─── Source material ───
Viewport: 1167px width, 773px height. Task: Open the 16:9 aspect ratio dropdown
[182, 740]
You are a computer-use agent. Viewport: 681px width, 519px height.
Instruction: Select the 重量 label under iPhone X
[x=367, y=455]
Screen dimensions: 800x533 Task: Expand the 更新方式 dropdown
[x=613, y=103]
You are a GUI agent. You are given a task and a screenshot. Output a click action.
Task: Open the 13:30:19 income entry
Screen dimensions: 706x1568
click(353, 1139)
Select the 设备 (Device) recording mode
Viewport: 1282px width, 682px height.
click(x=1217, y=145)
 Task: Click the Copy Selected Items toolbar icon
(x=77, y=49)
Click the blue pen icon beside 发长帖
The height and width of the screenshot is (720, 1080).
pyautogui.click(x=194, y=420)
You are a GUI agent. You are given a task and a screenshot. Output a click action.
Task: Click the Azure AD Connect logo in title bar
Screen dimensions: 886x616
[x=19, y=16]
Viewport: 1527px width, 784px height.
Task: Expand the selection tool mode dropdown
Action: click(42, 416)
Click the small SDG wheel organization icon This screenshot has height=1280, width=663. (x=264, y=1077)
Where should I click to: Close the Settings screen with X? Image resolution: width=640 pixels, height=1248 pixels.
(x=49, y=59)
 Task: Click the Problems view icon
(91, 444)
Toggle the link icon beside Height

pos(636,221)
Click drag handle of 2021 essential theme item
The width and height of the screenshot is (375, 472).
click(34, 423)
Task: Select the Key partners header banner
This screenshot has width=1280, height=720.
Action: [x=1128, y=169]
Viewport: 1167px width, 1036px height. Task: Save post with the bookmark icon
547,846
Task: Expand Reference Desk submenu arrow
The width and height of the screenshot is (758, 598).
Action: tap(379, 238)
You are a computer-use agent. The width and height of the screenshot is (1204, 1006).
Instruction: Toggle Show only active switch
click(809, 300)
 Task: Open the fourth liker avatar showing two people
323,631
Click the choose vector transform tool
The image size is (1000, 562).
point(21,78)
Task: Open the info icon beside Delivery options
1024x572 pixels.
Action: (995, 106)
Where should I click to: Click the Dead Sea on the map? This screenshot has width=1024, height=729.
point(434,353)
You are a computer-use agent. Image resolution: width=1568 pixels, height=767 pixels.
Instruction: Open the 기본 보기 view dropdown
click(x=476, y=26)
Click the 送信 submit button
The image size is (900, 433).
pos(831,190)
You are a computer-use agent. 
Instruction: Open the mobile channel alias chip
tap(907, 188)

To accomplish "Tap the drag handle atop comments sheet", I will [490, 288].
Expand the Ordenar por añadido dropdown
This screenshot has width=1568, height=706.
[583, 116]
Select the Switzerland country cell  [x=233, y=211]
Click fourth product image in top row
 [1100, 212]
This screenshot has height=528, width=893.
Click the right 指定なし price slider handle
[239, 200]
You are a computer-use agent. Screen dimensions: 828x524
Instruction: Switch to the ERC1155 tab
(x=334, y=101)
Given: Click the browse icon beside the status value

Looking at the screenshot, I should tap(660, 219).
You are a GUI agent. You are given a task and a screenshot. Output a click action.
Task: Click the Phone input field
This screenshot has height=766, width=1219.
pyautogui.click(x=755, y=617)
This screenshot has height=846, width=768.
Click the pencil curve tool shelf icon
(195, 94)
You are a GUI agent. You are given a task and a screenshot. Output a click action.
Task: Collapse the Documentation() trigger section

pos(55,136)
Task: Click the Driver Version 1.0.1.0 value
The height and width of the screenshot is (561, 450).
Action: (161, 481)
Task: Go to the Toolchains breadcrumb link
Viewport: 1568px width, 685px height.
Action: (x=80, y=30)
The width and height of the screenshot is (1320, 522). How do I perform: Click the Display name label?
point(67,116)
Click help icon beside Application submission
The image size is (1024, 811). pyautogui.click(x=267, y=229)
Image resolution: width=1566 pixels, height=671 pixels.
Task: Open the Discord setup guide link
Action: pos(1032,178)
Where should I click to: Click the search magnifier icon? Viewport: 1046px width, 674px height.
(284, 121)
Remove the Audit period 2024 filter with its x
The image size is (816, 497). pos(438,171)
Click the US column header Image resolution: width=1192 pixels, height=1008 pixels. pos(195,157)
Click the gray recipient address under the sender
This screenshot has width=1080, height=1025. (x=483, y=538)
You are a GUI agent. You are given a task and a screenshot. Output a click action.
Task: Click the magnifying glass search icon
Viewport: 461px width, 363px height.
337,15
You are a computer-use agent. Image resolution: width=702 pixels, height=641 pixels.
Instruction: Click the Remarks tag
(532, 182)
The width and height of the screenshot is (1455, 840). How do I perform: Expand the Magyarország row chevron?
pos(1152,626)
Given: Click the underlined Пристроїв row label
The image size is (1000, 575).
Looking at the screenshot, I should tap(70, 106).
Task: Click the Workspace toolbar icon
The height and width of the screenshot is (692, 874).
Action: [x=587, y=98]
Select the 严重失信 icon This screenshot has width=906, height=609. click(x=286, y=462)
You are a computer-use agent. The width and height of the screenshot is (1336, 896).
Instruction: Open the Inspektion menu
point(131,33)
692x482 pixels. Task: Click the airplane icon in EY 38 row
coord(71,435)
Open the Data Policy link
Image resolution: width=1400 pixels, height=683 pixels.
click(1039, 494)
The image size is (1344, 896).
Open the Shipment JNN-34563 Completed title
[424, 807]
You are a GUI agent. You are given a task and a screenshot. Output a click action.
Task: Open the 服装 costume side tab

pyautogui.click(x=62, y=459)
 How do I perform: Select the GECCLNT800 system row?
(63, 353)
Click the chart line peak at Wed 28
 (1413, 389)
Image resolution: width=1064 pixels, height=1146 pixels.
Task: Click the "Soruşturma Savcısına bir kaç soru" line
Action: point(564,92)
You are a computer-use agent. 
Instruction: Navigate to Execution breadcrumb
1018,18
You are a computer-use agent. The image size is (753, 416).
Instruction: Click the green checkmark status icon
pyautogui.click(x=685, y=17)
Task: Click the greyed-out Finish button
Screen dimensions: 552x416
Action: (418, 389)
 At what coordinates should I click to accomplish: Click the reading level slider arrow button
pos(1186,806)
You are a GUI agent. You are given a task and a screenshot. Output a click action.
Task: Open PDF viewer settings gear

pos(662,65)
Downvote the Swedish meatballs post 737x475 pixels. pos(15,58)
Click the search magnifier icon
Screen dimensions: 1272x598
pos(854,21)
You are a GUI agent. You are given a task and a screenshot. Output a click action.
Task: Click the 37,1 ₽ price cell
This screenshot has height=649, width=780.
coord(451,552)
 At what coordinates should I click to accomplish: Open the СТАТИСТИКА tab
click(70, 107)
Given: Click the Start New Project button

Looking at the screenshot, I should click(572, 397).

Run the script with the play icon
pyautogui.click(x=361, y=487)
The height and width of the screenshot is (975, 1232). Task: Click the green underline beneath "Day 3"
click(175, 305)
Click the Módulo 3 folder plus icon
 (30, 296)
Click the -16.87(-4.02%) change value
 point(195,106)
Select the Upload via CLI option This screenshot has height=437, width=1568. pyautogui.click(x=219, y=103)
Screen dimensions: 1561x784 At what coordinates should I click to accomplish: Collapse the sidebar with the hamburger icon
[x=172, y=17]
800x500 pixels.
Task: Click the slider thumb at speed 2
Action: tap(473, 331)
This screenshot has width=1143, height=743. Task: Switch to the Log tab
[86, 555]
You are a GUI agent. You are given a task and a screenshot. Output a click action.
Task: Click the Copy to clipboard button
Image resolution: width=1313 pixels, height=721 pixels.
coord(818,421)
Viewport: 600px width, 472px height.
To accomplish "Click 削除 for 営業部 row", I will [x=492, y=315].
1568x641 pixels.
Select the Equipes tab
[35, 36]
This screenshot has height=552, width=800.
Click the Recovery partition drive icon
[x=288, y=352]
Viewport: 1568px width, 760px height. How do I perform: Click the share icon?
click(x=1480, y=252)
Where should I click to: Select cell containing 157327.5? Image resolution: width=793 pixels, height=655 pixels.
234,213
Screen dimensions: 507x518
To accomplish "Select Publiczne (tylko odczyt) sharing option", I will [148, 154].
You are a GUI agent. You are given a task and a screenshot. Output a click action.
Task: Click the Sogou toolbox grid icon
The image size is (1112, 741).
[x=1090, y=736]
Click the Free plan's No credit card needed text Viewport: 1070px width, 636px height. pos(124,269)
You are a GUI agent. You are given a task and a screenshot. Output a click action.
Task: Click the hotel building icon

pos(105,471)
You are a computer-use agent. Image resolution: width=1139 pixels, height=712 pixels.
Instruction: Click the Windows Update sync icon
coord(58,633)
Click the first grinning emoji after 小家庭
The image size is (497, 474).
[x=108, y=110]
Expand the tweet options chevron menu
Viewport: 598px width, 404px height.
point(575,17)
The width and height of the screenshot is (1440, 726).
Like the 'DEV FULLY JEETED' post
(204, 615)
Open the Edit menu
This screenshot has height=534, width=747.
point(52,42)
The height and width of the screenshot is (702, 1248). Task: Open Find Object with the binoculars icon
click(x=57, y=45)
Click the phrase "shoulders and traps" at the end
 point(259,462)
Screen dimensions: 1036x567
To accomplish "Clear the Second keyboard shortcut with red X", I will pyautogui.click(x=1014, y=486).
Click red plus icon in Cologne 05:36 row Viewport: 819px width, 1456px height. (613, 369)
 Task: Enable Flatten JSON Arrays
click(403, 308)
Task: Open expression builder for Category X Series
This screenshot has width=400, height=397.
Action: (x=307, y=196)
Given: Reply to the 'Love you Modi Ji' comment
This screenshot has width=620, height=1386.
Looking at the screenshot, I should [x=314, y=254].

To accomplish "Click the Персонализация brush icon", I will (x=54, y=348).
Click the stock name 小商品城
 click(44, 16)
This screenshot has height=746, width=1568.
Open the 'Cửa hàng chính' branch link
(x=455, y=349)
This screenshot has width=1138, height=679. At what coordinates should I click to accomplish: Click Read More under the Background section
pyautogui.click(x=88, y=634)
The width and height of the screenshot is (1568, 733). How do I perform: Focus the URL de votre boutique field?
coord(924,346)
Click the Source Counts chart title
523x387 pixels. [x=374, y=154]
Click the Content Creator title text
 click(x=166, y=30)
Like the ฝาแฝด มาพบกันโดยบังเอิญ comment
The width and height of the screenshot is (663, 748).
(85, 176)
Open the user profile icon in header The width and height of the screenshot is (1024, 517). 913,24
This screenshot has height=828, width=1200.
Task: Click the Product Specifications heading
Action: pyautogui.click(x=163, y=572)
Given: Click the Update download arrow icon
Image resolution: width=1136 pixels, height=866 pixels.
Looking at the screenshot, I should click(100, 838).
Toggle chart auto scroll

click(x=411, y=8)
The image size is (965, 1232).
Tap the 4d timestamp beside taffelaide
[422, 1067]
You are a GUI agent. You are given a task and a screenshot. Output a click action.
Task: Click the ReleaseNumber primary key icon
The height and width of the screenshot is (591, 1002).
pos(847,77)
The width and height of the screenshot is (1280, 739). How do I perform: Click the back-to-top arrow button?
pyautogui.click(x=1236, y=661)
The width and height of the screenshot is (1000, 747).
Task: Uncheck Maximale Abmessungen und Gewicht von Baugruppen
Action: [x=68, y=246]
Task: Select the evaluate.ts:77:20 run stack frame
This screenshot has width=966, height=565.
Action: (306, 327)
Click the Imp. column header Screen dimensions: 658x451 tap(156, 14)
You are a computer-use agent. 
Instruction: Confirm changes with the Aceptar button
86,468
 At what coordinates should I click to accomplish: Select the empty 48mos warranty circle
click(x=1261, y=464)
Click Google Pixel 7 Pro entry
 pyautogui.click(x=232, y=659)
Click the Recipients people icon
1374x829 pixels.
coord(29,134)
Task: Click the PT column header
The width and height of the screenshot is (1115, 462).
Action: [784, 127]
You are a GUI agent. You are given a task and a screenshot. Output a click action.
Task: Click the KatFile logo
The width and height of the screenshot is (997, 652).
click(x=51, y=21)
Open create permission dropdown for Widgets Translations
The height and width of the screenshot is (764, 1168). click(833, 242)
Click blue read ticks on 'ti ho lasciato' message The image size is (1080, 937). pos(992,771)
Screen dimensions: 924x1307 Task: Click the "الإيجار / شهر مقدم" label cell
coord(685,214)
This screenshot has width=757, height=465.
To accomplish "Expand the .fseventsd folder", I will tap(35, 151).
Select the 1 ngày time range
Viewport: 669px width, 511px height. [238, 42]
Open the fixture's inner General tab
───
Beginning with the line containing "Task: Open expression" and ending with the line containing "This screenshot has height=746, width=1568.", extract those lines exactly from the listing above, and only those.

### Result of the task
Task: Open expression builder for Category X Series
This screenshot has width=400, height=397.
Action: (x=307, y=196)
Given: Reply to the 'Love you Modi Ji' comment
This screenshot has width=620, height=1386.
Looking at the screenshot, I should [x=314, y=254].

To accomplish "Click the Персонализация brush icon", I will (x=54, y=348).
Click the stock name 小商品城
 click(44, 16)
This screenshot has height=746, width=1568.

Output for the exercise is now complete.